_Exercícios propostos_
(1) Responda com base no texto sobre a cadeia pública de São Gonçalo dos Campos:
(a) Por que motivos o Governo do Estado considerou inviável reformar a DEPOL local?
(b) Qual é o custo orçado para a construção do DISEP tipo III?
(c) Além dos presos, quem é atingido pela situação de calamidade da cadeia?
(2) Prossiga o texto sobre a cadeia pública de São Gonçalo dos Campos a partir do ponto em que ele termina.

_Texto em estudo_

========================================

Às fls. 213/215 constam informações
do Governo do Estado de que seria inviável reformar a DEPOL local devido ao
alto custo e pelo fato do prédio pertencer ao Município e que estaria previsto
a construção de um complexo policial de médio (Distrito Integrado de Segurança
Pública, de estrutura pré-fabricada) para esta Comarca. Às fls. 235 verifica-se
que o custo orçado para construção do DISEP tipo III(fls.237) é de
R$1.910.088,62.
Às fls. 245 o Ministério Público
afirma que decorridos mais de 05(cinco) anos desde o ajuizamento da ação
coletiva, absolutamente nada foi feito pelo Estado da Bahia para solucionar o
grave problema da cadeia pública local, e que o Estado não deve ficar
aguardando eternamente uma doação de terreno pelo Município, ao contrário, deve
adotar todas medidas legais cabíveis, inclusive desapropriação, razão pela qual
reitera os pedidos da exordial e requer o julgamento da lide.
É o relatório, passo a fundamentar e
decidir.
É caso de julgamento conforme o
estado do processo, na forma do art. 330, I do CPC, verifico que não há
necessidade de produção de provas em audiência e que os elementos constantes
dos autos são mais que suficientes para afirmarmos que o feito está maduro e
comporta o julgamento antecipado.
O pedido deve ser julgado
procedente. Inicialmente, registro que não há arguição de preliminares, razão
pela qual passo ao exame de mérito.
A
via eleita pelo MP, incontestavelmente, é adequada para o presente feito. O MPE
busca com esta ação garantir um tratamento digno àqueles que se encontram sob a
custódia do Estado, tratamento este garantido por Leis, Convenções e pela
Própria Constituição Federal, como bem asseverou o MP na sua exordia.
É inegável a situação de calamidade
em que se encontra a cadeia pública de São Gonçalo dos Campos -BA, situação
essa que atinge não somente os presos lá custodiados, mas também os servidores
públicos lotados na unidade e toda a população que vive temerosa a respeito de
rebeliões e fugas, inclusive já ocorridas, conforme comprovado nos autos
(fls.175).
Assim, o direito defendido pelo
Ministério Público corresponde a verdadeiro direito difuso, pois, diz respeito
a um número indeterminado de pessoas, ligados por uma mesma situação fática.

========================================

_Dados coletados_
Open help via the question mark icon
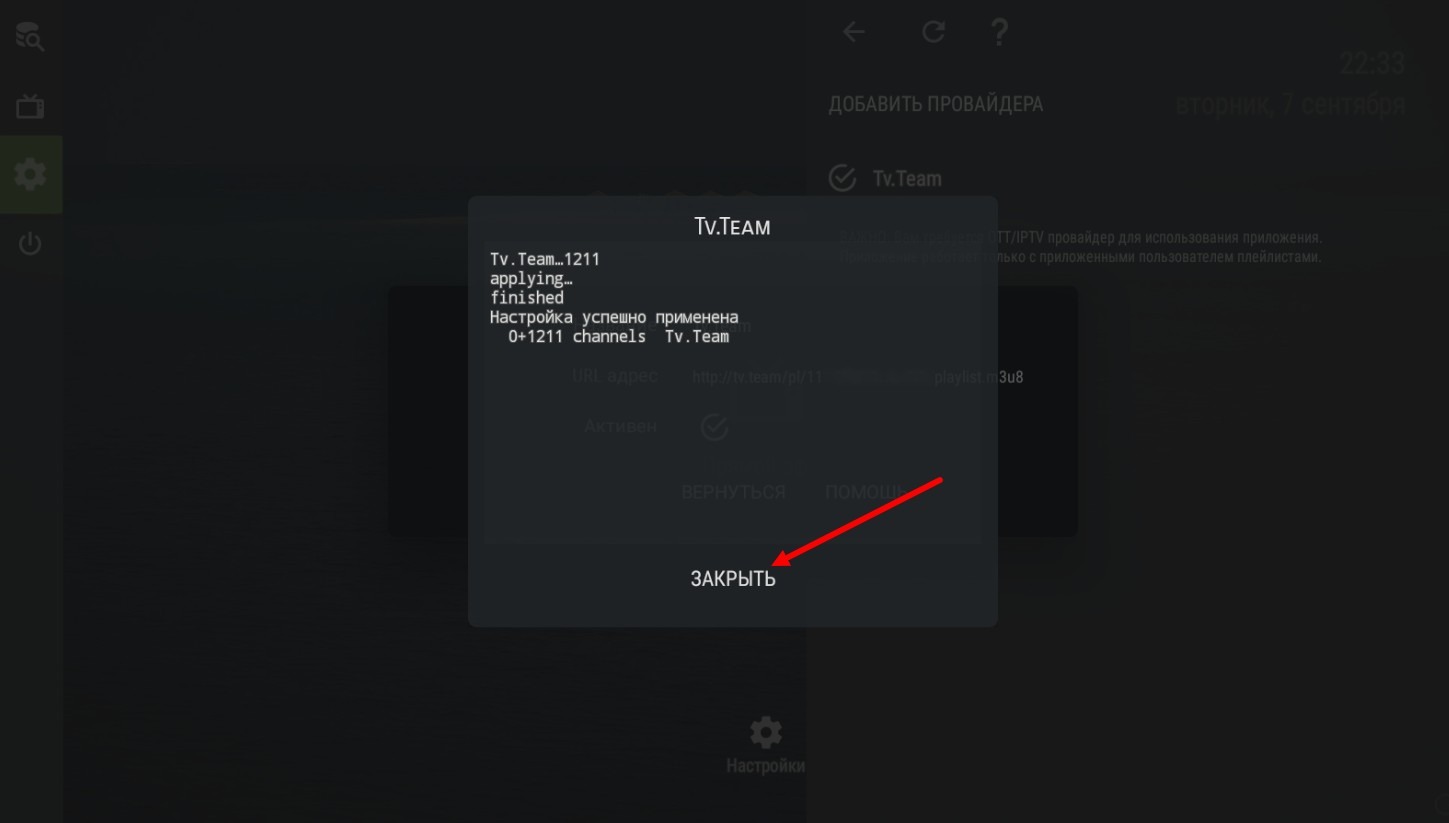 [999, 32]
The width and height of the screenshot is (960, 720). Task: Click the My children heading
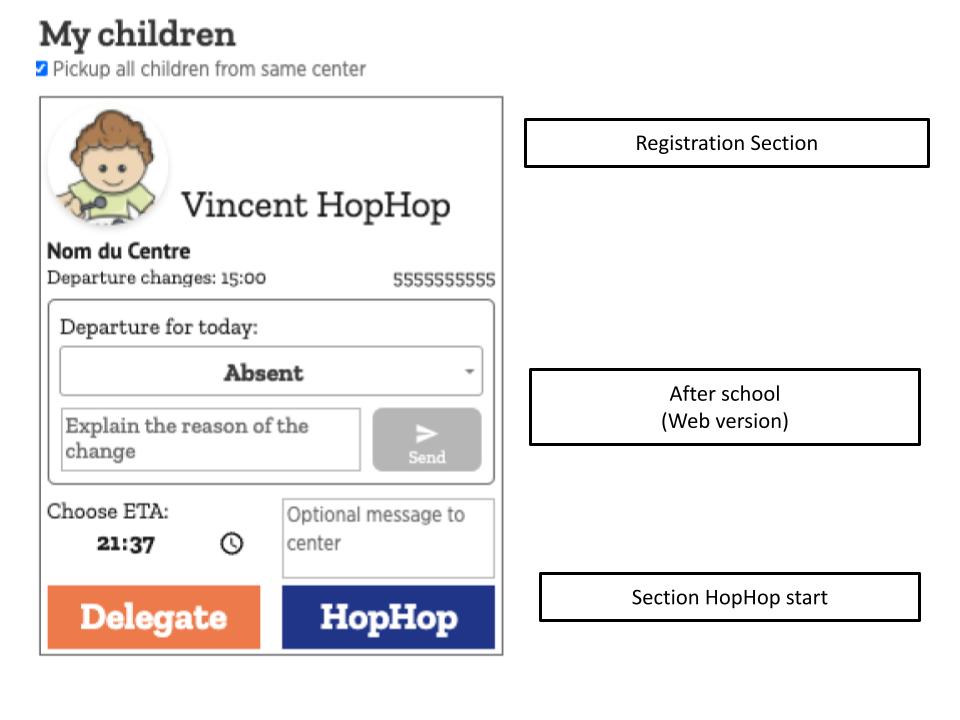pos(137,34)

========================================

_Respostas_
(1)
(a) O alto custo e o fato de o prédio pertencer ao Município.
(b) R$1.910.088,62.
(c) Os servidores públicos lotados na unidade e toda a população que vive temerosa a respeito de rebeliões e fugas.

(2)
O fato do estado da Bahia buscar
melhorar a situação das cadeias existentes, conforme mencionado pela
Procuradoria às fls. 243, é louvável e necessário, mas a construção de uma nova
delegacia de polícia nesta Comarca é imperiosa, sabemos que depende de dotação orçamentária, devendo o
Estado gerir seu orçamento da maneira que melhor entender, mas isso é a regra
geral, nem sempre é a regra geral que deve prevalecer, não podemos concordar
que o Estado venha ferir a dignidade da pessoa humana dos detentos e muito
menos colocar suas vidas e a vida do servidores públicos e da população que por
ali transita em sério risco de morte, como bem concluíram os peritos técnicos
no laudo pericial de fls. 195/199.
A Constituição Federal deve ser
respeita e cumprida integralmente, não apenas a parte que interessa ao Estado.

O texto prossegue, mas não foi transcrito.